Do Language Models Have Bayesian Brains? Distinguishing Stochastic and Deterministic Decision Patterns within Large Language Models
This addresses a foundational issue in understanding language model decision-making, with implications for AI interpretability and prior elicitation methods, though it is incremental in refining existing assumptions.
The paper challenges the assumption that language models make probabilistic decisions by showing they can exhibit near-deterministic behavior under certain conditions, even with non-zero sampling temperatures, which undermines prior methods for inferring human-like priors and risks false prior convergence.
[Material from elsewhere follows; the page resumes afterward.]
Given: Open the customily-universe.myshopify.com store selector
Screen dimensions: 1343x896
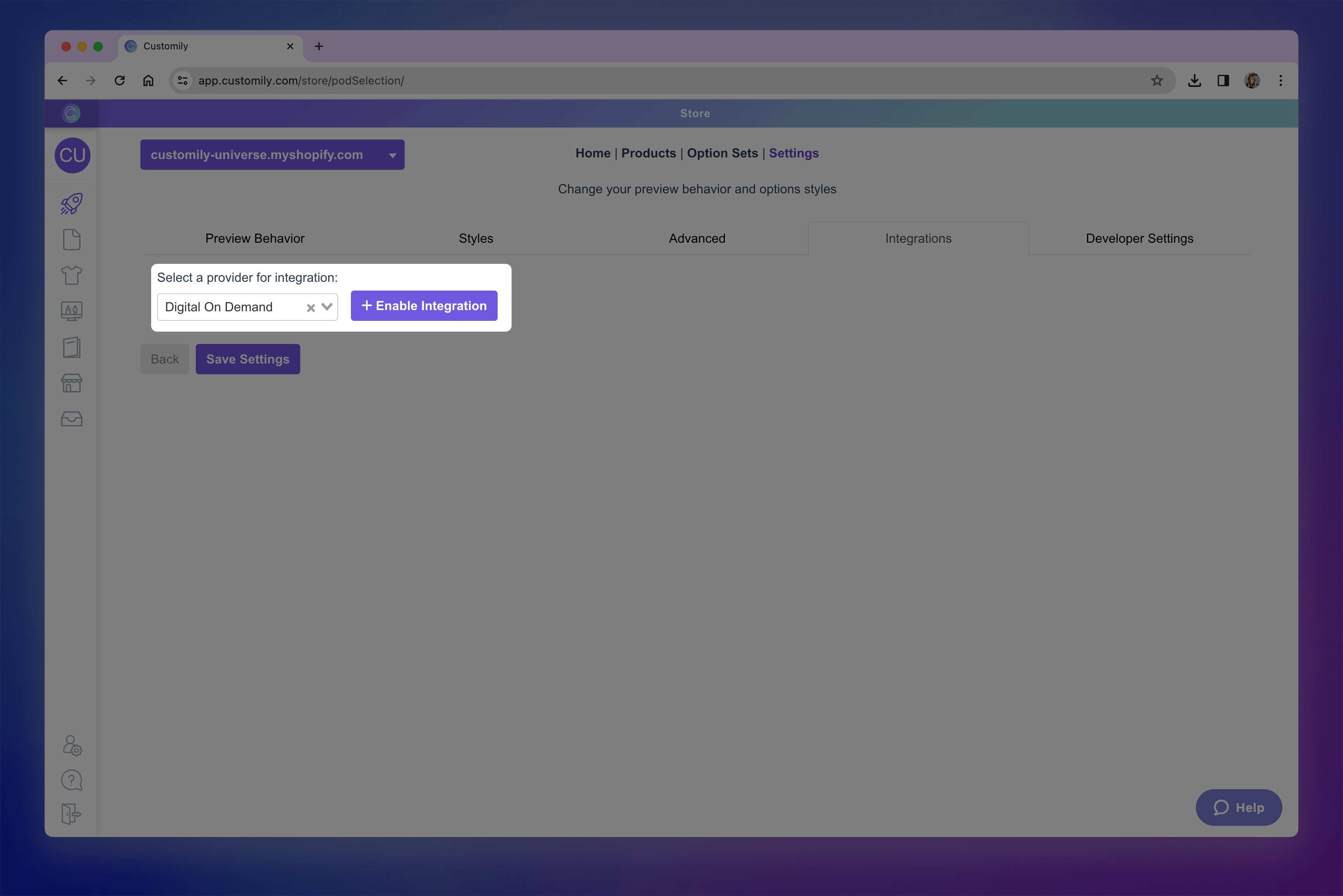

Language models are essentially probability distributions over token sequences. Auto-regressive models generate sentences by iteratively computing and sampling from the distribution of the next token. This iterative sampling introduces stochasticity, leading to the assumption that language models make probabilistic decisions, similar to sampling from unknown distributions. Building on this assumption, prior research has used simulated Gibbs sampling, inspired by experiments designed to elicit human priors, to infer the priors of language models. In this paper, we revisit a critical question: Do language models possess Bayesian brains? Our findings show that under certain conditions, language models can exhibit near-deterministic decision-making, such as producing maximum likelihood estimations, even with a non-zero sampling temperature. This challenges the sampling assumption and undermines previous methods for eliciting human-like priors. Furthermore, we demonstrate that without proper scrutiny, a system with deterministic behavior undergoing simulated Gibbs sampling can converge to a "false prior." To address this, we propose a straightforward approach to distinguish between stochastic and deterministic decision patterns in Gibbs sampling, helping to prevent the inference of misleading language model priors. We experiment on a variety of large language models to identify their decision patterns under various circumstances. Our results provide key insights in understanding decision making of large language models.